EXERCISE GOAL
Reproduce verbatim the line where "Videos (30, 2340)" occurs, along with all following lines down to the last line of the data.

(Stored records)
****

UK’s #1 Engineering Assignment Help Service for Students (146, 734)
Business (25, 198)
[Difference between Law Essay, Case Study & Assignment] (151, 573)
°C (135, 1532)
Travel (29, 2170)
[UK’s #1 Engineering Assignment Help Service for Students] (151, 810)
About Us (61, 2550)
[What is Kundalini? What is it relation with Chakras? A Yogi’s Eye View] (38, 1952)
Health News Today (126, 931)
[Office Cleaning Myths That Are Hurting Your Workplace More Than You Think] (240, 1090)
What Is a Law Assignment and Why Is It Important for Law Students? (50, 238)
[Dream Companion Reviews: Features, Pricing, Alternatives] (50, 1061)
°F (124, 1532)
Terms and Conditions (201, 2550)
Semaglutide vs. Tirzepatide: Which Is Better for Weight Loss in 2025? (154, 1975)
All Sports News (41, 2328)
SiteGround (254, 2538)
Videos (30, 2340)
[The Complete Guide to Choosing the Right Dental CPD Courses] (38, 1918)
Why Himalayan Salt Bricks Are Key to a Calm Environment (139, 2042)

****

RESPONSE BELOW
Videos (30, 2340)
[The Complete Guide to Choosing the Right Dental CPD Courses] (38, 1918)
Why Himalayan Salt Bricks Are Key to a Calm Environment (139, 2042)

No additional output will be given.